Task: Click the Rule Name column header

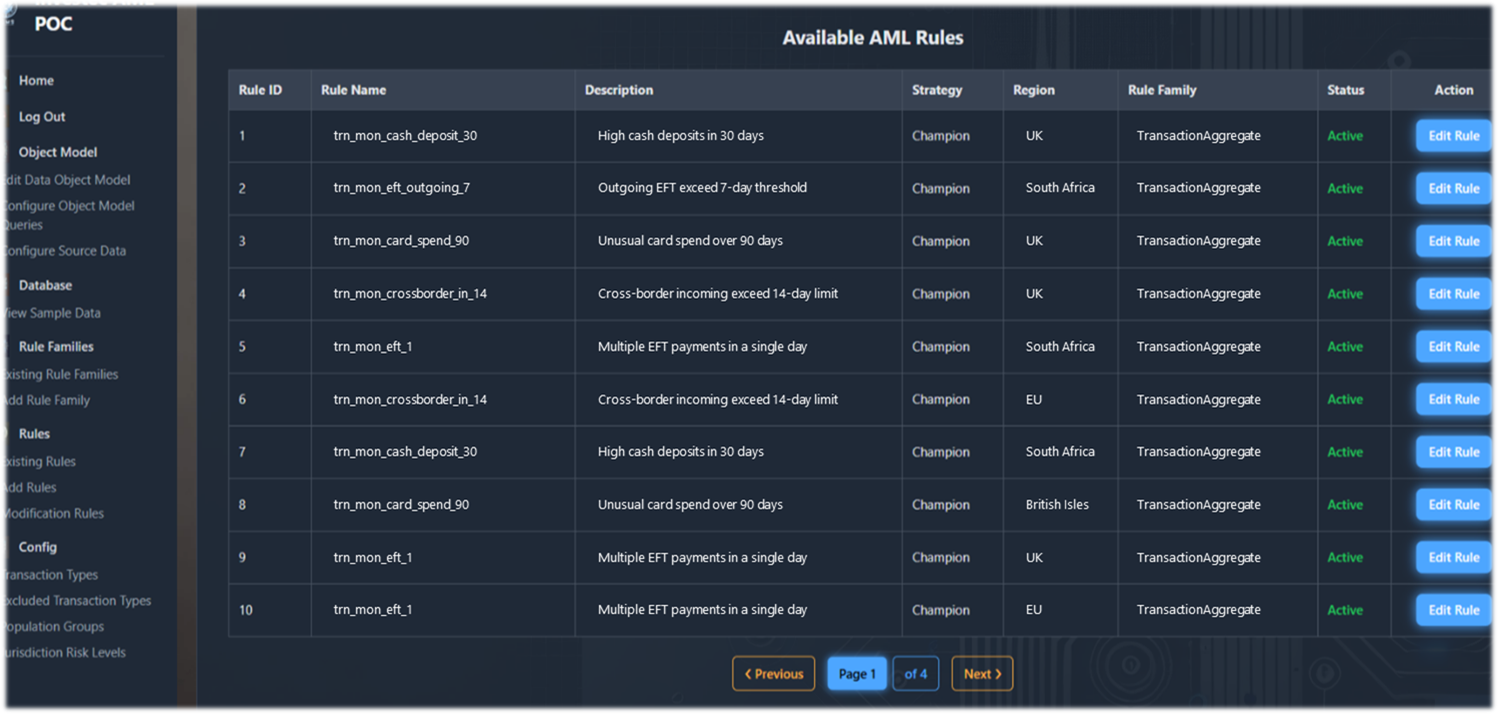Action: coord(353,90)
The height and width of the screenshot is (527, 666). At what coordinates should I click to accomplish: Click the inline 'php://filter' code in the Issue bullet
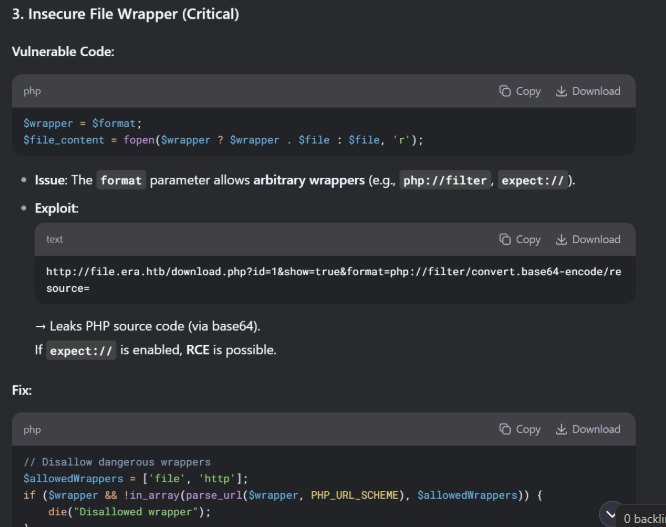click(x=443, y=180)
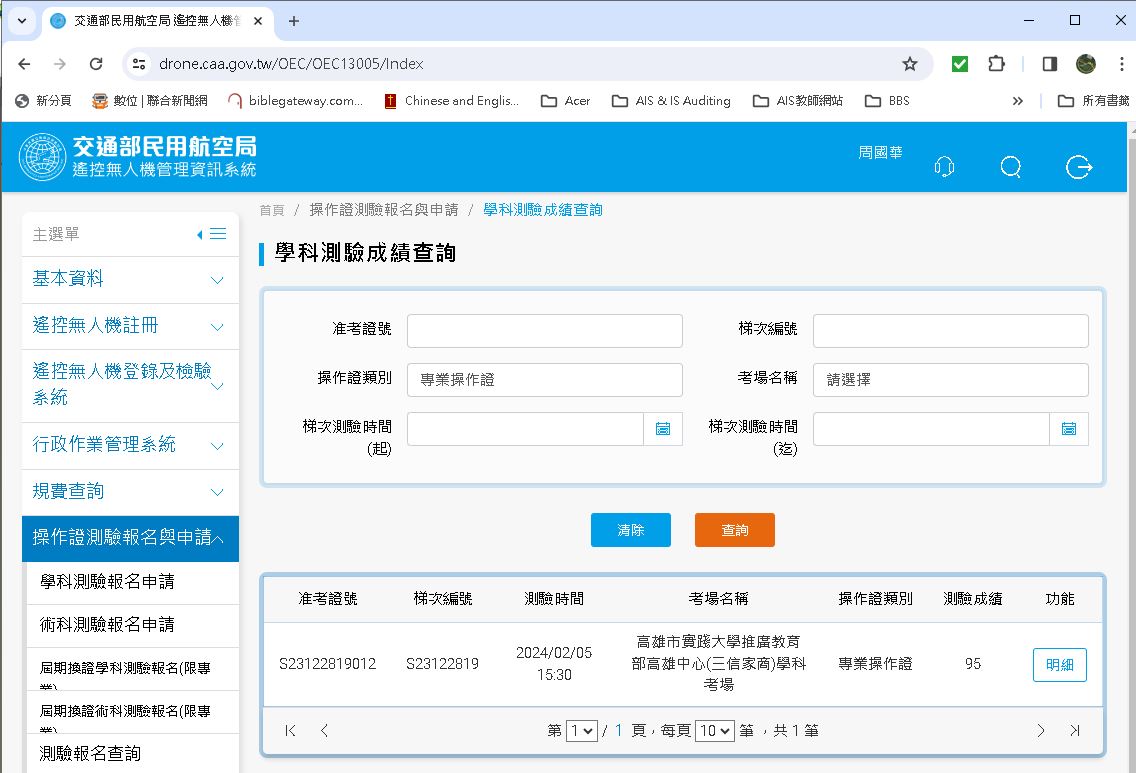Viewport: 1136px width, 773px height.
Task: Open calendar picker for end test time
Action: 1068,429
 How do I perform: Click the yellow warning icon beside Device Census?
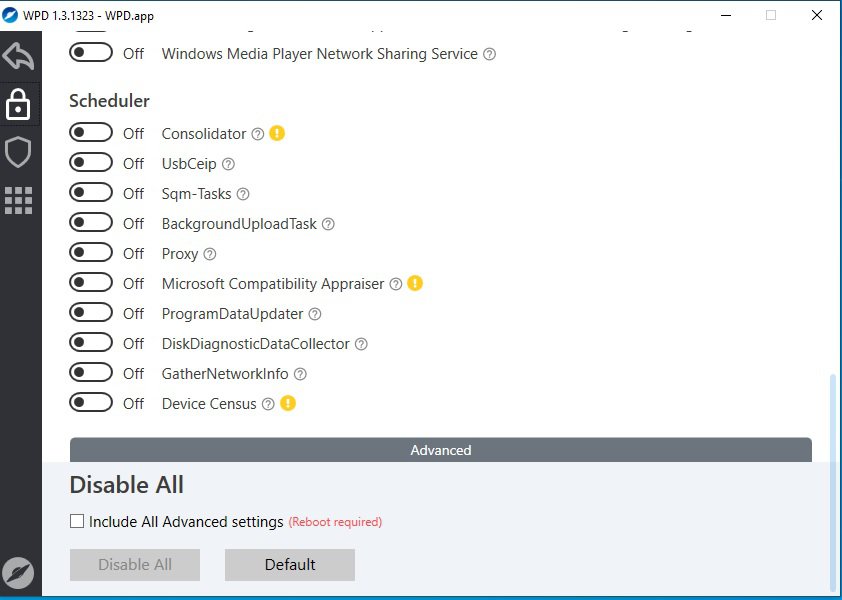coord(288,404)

TASK INSTRUCTIONS> A word-for-word transcription of the listing is needed, minus its images.

RESPONSE FOR THIS EXERCISE>
Task: Click the Rule Name column header

Action: coord(353,90)
The height and width of the screenshot is (527, 666). At what coordinates should I click to accomplish: Click the inline 'php://filter' code in the Issue bullet
click(x=443, y=180)
Viewport: 1136px width, 773px height.
Task: Open calendar picker for end test time
Action: 1068,429
 How do I perform: Click the yellow warning icon beside Device Census?
coord(288,404)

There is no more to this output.